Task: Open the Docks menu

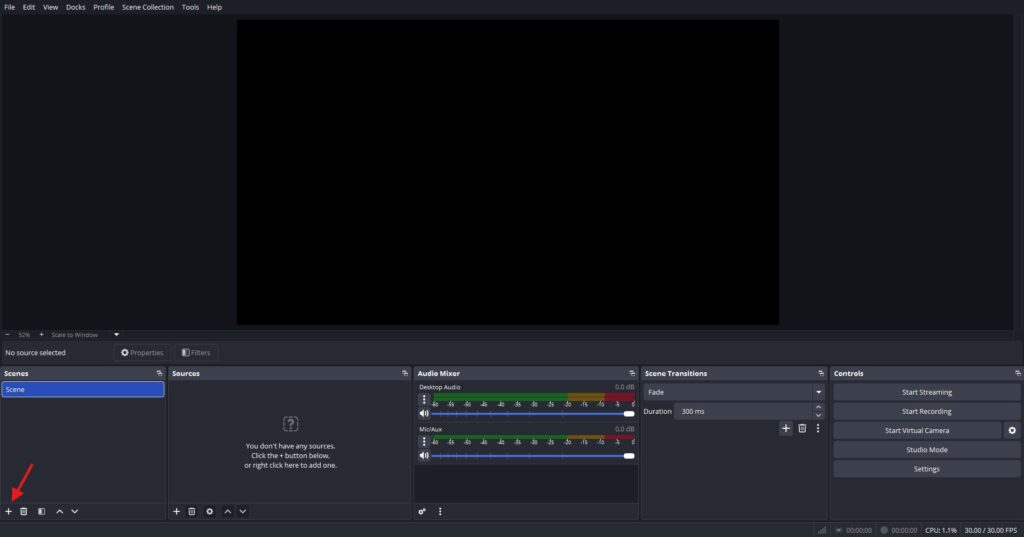Action: coord(76,7)
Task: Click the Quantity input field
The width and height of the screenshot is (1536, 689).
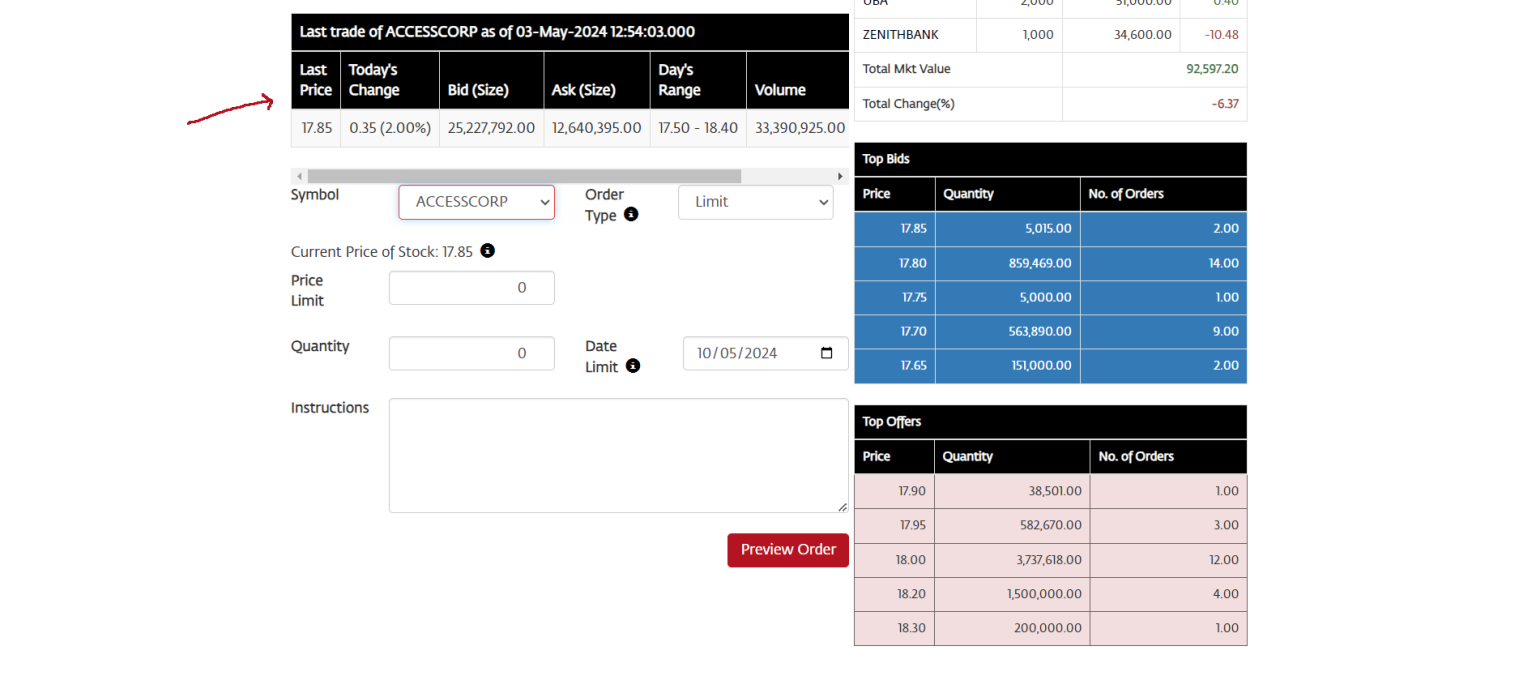Action: point(471,352)
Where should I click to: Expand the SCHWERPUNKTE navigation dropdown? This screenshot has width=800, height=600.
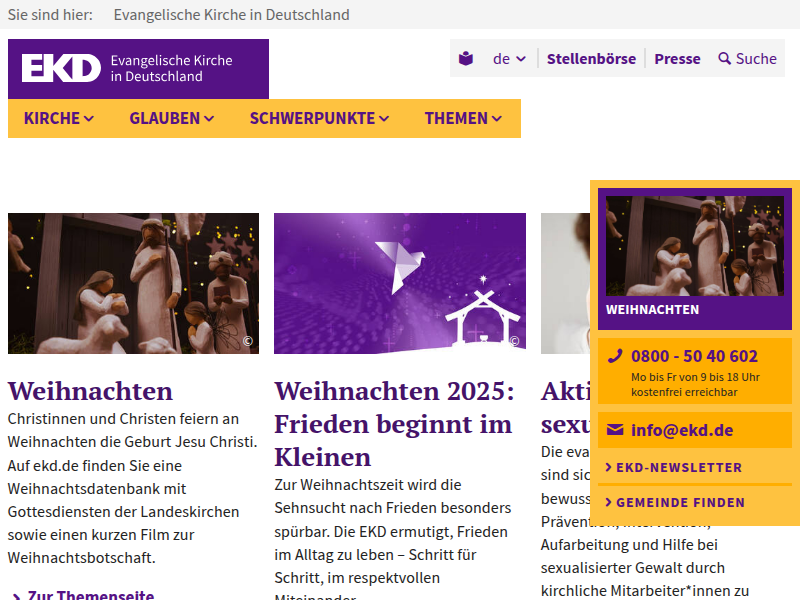[318, 118]
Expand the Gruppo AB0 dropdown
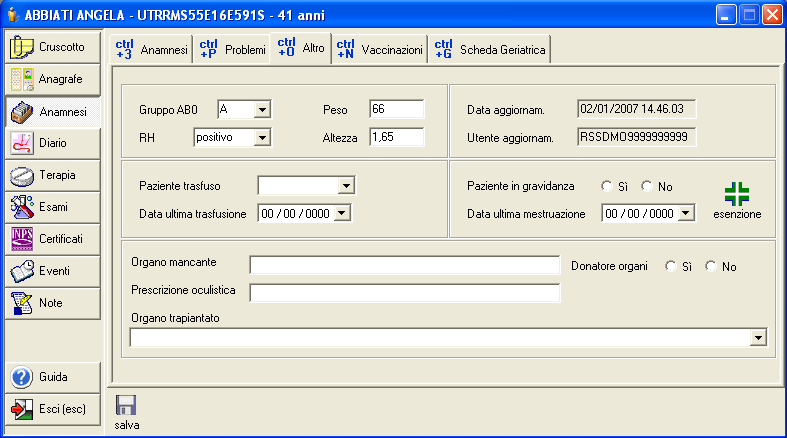Screen dimensions: 787x438 point(262,109)
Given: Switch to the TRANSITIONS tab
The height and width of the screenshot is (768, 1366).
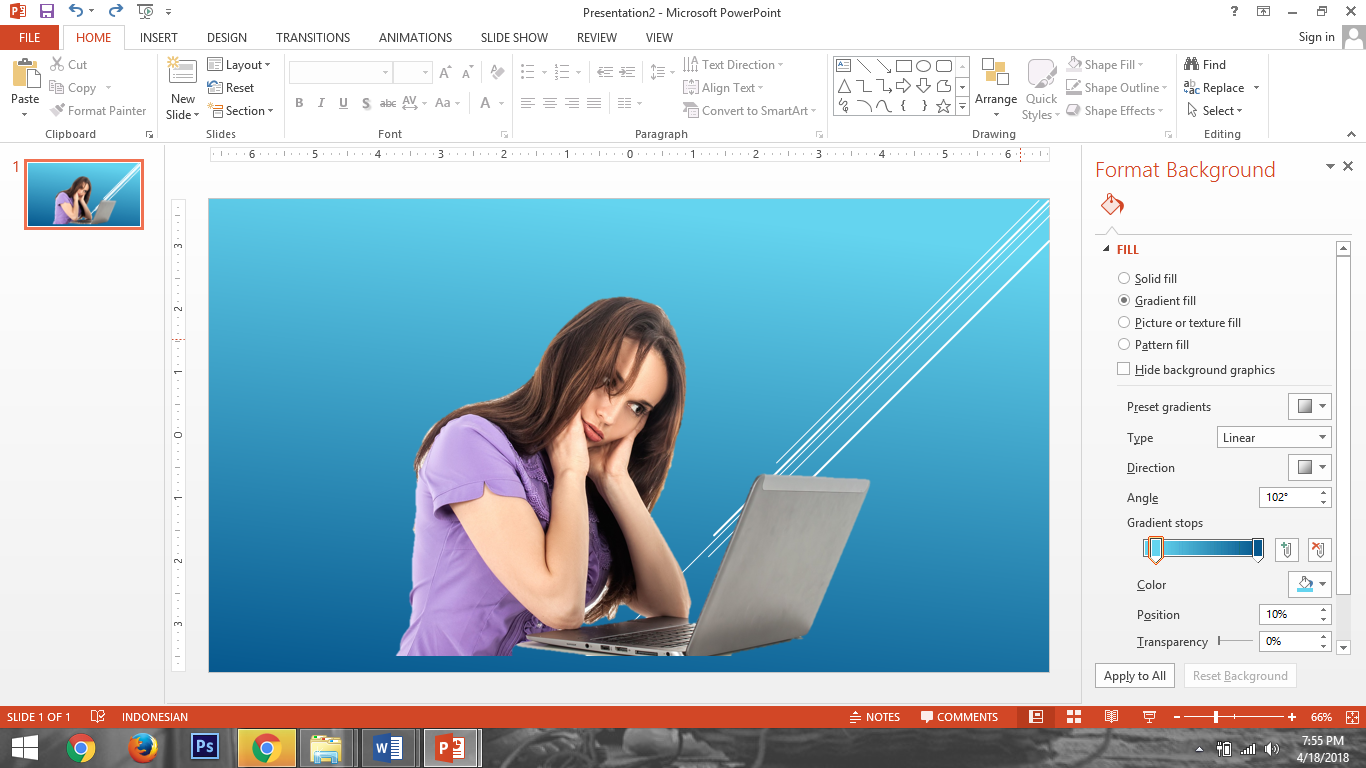Looking at the screenshot, I should tap(313, 38).
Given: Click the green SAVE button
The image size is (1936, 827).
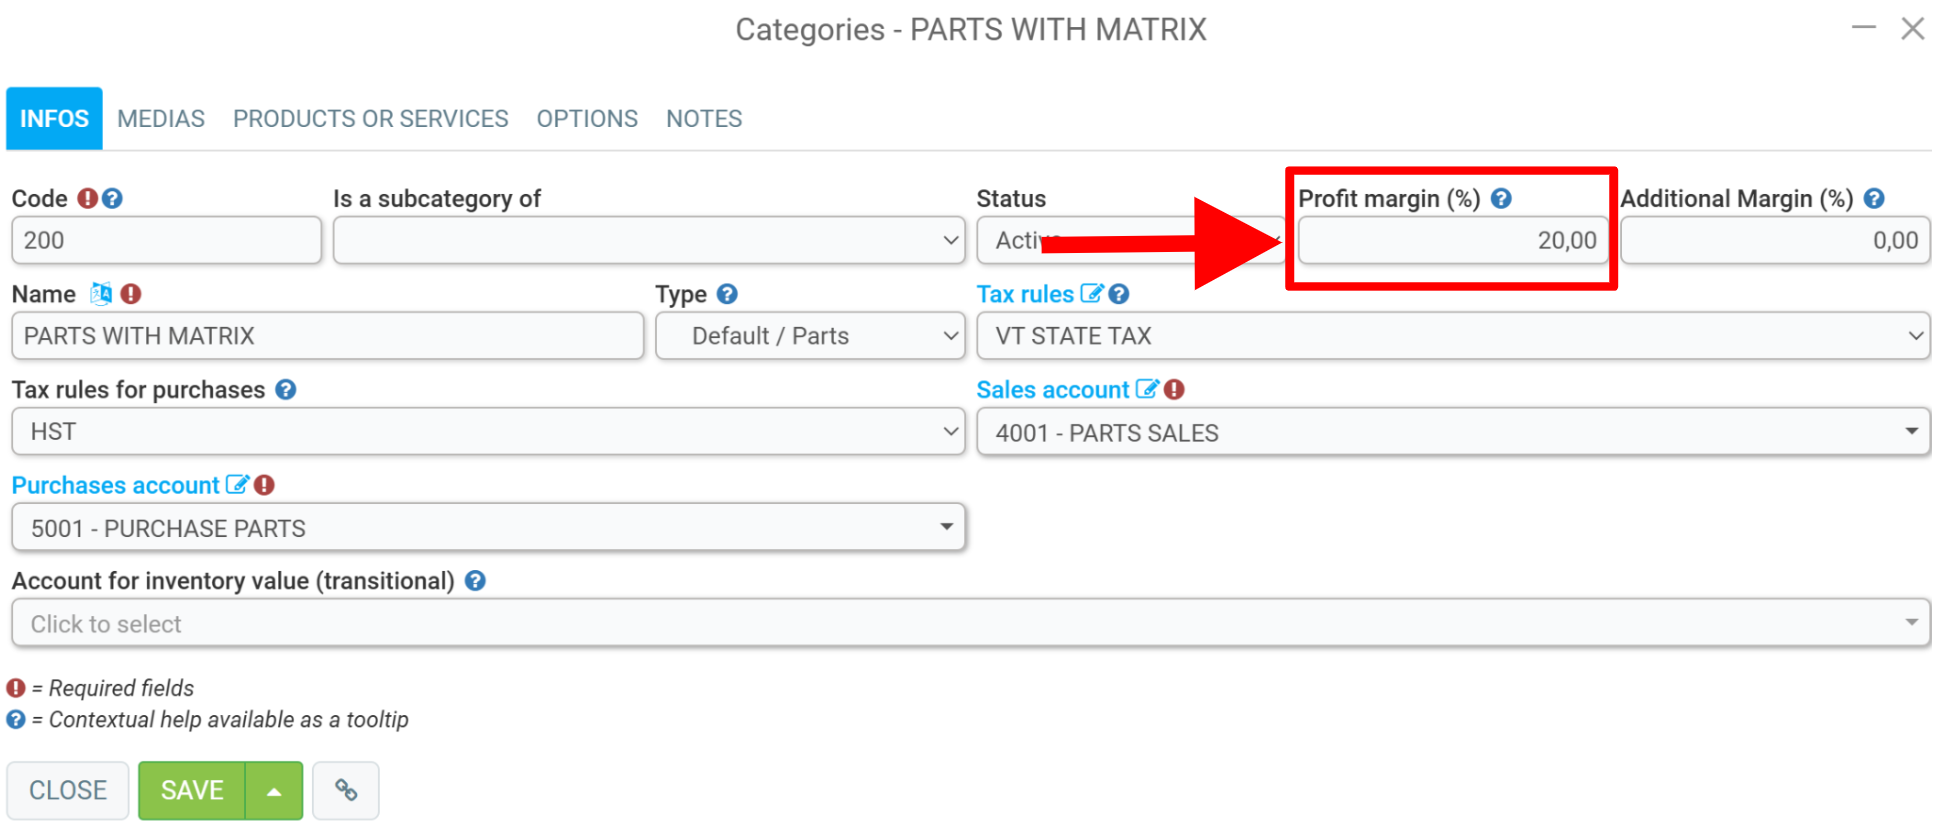Looking at the screenshot, I should point(192,790).
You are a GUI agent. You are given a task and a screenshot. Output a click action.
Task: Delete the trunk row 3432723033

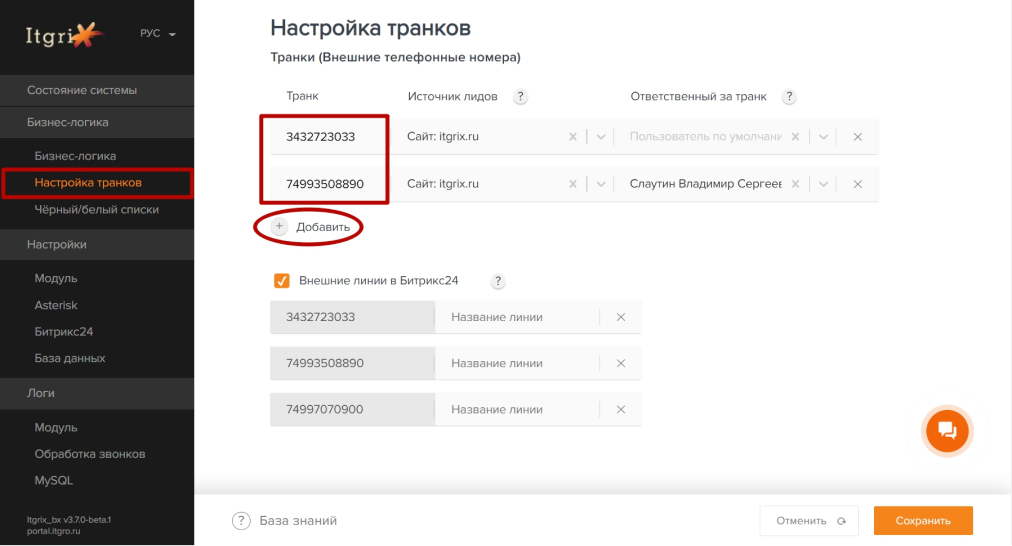click(857, 137)

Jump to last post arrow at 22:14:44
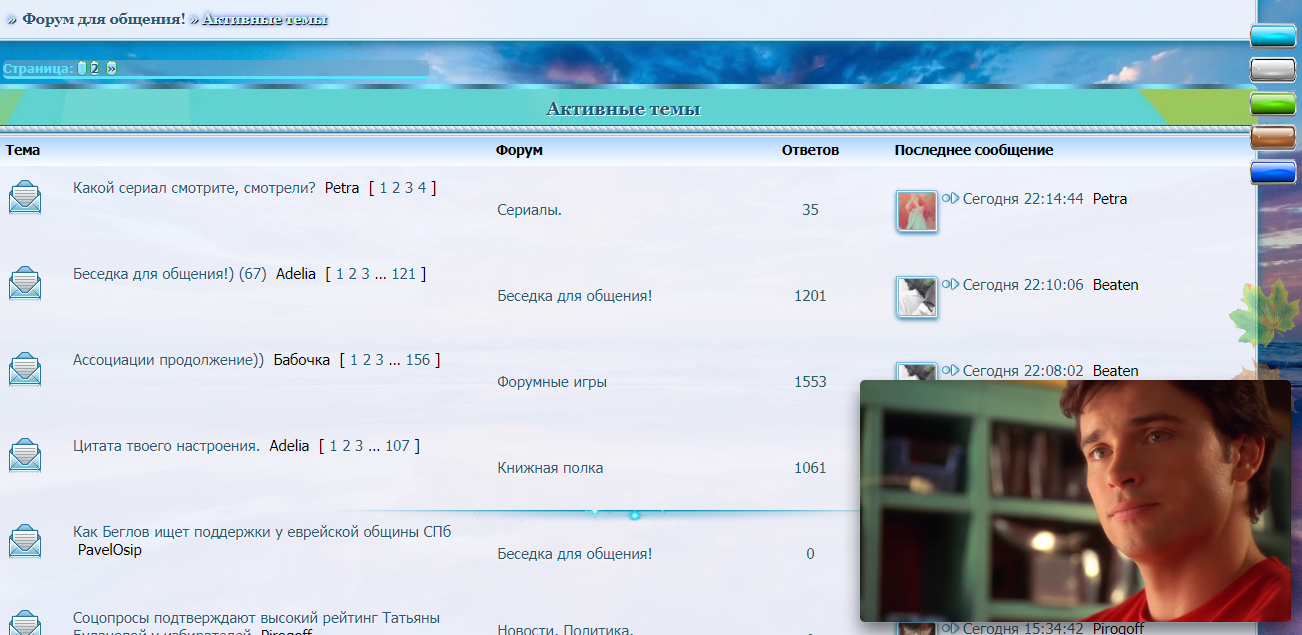950,199
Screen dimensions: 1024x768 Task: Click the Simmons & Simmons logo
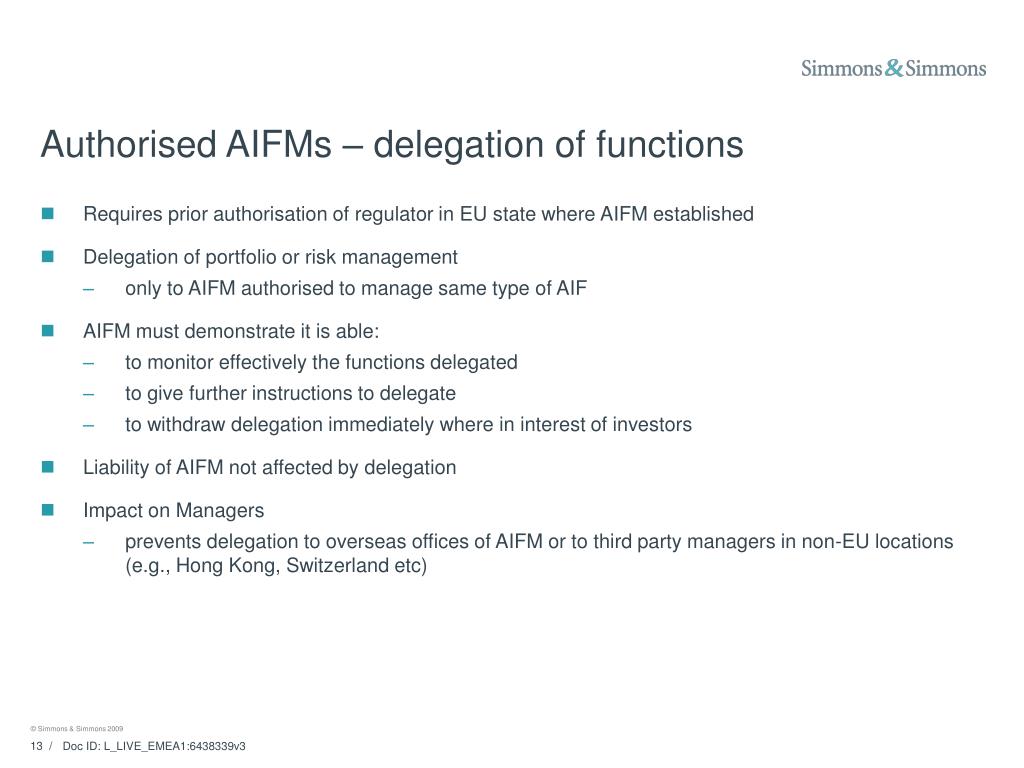pos(893,68)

**Description of the task**
From the line containing "Where should I" to the last line of the records above, return each line exactly, both ends included, and nothing more. Leave out the pictures.

**Completed task**
Where should I click to: Expand the SCHWERPUNKTE navigation dropdown? This screenshot has width=800, height=600.
[318, 118]
Expand the Gruppo AB0 dropdown
Screen dimensions: 787x438 point(262,109)
Given: Switch to the TRANSITIONS tab
The height and width of the screenshot is (768, 1366).
Looking at the screenshot, I should tap(313, 38).
Given: Click the green SAVE button
The image size is (1936, 827).
Looking at the screenshot, I should point(192,790).
You are a GUI agent. You are given a task and a screenshot. Output a click action.
Task: Delete the trunk row 3432723033

click(857, 137)

Jump to last post arrow at 22:14:44
950,199
Screen dimensions: 1024x768 Task: Click the Simmons & Simmons logo
pos(893,68)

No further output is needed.